Archibald Maclaine (1722–1804) was an Irish minister, known as a translator. He spent nearly half a century as pastor at the English church in The Hague.
Life
From a Scots-Irish background, the son of Lauchlin Maclaine and brother of James Maclaine the highwayman, he was born at Monaghan. He was educated at Glasgow University, where he studied under Francis Hutcheson for the Presbyterian ministry.[1][2] He matriculated there in 1739, took his M.A. degree in 1746, and was awarded a D.D. in 1767.[3]
In 1746 Maclaine became assistant to his maternal uncle, Robert Milling, a pastor of the Church of St John and St Philip at The Hague, and in 1747 was admitted co-pastor. Known in Holland for his learning, he was for a time preceptor to the Prince of Orange. Ill-health, and the disturbances of the fall of the Dutch Republic after the Flanders campaign, led him to resign his charge in 1796.[1]
Maclaine settled at Bath, Somerset where he died on 25 November 1804, and was buried in Bath Abbey.[1] The Rev. John Simpson attended his death-bed.[4] A monument was erected to Maclaine's memory by his friend Henry Hope.[1] The epitaph was by Simpson.[5]
Works
Maclaine published in 1765, in 2 vols., a translation from Latin, with notes, of Johann Lorenz Mosheim's Ecclesiastical History. It was reprinted in 1768 in 5 vols., and in 1782, 1806, 1810, and 1825, in 6 vols.[1] This major work met with the approval of John Wesley, who used it in his abridgement of Mosheim, A Concise Ecclesiastical History (1781).[6]
Maclaine also translated from the French Jean Jacob Vernet's Dialogues on some Important Subjects, 1753.[1] Other works were:
Series of Letters on occasion of his "View of the Internal Evidence of Christianity," 1777; 2nd edit. 1778, addressed to Soame Jenyns.[1] These contained criticism of Edward Gibbon for his tone. Having stated that Gibbon was free to speak his mind—in contrast to French citizens—he wrote "[...] a sneer may have its place and time: but surely its place cannot be historical narrative, when Christianity the subject of discussion."[7]

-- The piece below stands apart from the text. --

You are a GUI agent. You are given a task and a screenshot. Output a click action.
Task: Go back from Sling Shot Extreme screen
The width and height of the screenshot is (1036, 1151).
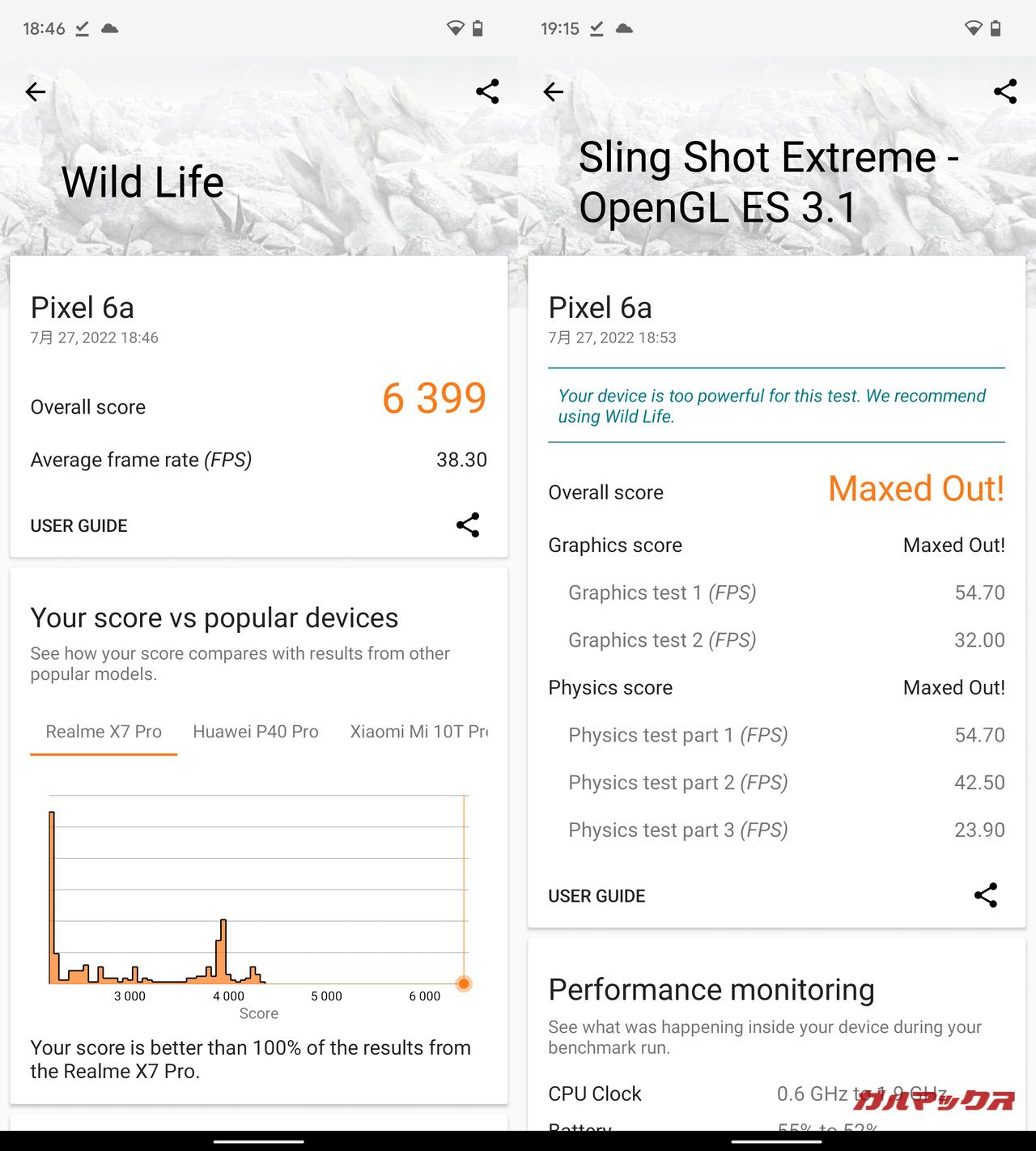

Religion, a Preservative Against Barbarism and Anarchy: A Sermon from Jeremiah, XIII. 16. Preached at the Hague, February 13th, 1793 (1793).[8]
The Solemn Voice of Public Events Considered in a Discourse from Zephaniah iii. 6,7. (1797).[9]
Discourses on Various Subjects Delivered in the English Church at the Hague (1799).[10]
With his father-in-law, Maclaine was involved in editing a periodical, the Bibliothèque des sciences et des beaux-arts.[11] He contributed literary articles to The Monthly Review.[12]
Family
Maclaine married in 1758 Esther Wilhelmina Chais (1736–1789), daughter of the Genevan minister Charles-Pierre Chais.[13] They had three sons and a daughter; Charles Anthony, the eldest, was a lawyer, recorder of Brabant, and Henry, the second son, an army officer in Dutch service.[14]